In this post I'm going to scrape www.basketball-reference.com in order to get some generic information for every player that played in the NBA. I'm also going to get population data per state from wikipedia.
import numpy as np
import pandas as pd
from bs4 import BeautifulSoup, SoupStrainer
import sys
import string
import requests
import datetime
import progressbar
import time
First, let's get the information from basketball-reference. Great tutorials on web scraping:
Note that websites frequently change layout so scraping code typically needs to be modified over time.
Basketball-reference sorts the players by the first letter of their last name. You can see an example - http://www.basketball-reference.com/players/a/. Using that page as an example we can see that it has a table with players and their information. First we are going to read the table and extract the information.

-- Stored data --
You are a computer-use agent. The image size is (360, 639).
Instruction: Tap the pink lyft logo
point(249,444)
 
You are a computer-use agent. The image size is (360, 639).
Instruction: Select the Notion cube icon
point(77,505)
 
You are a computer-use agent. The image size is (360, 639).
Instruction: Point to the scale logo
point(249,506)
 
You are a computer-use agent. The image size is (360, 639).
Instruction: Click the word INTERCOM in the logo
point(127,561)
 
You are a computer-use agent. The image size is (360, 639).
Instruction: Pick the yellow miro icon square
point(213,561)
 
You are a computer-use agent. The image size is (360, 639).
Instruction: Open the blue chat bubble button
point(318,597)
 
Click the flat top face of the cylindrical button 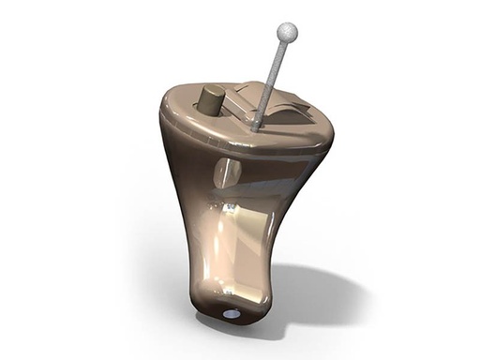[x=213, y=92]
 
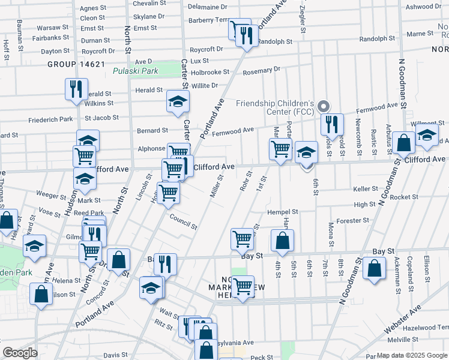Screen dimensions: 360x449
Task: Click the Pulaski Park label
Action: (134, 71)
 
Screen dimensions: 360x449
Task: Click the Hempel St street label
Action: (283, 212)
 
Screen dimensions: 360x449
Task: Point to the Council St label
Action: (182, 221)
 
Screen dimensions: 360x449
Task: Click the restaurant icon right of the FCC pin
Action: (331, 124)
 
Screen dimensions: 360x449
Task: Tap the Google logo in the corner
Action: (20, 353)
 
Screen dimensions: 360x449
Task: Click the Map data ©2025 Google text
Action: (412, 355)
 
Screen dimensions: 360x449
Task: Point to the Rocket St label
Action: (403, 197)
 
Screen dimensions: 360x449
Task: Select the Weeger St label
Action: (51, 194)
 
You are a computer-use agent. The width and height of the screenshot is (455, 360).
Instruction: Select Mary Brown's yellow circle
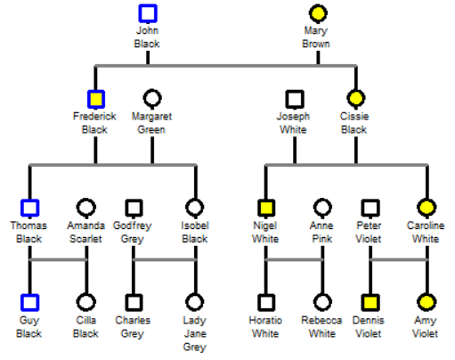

-- Written problem --
Carry on the write-up about scraping NBA player data from basketball-reference.com, starting right after its last sentence about reading the player table and extracting the information.

-- Answer --
def player_info():
'''
This function web scrapes basketball-reference and extracts player's info.
'''
players = []
base_url = 'http://www.basketball-reference.com/players/'
# get player tables from alphabetical list pages
for letter in string.lowercase:
page_request = requests.get(base_url + letter)
soup = BeautifulSoup(page_request.text,"lxml")
# find table in soup
table = soup.find('table')
if table:
table_body = table.find('tbody')
# loop over list of players
for row in table_body.findAll('tr'):
# get name and url
player_url = row.find('a')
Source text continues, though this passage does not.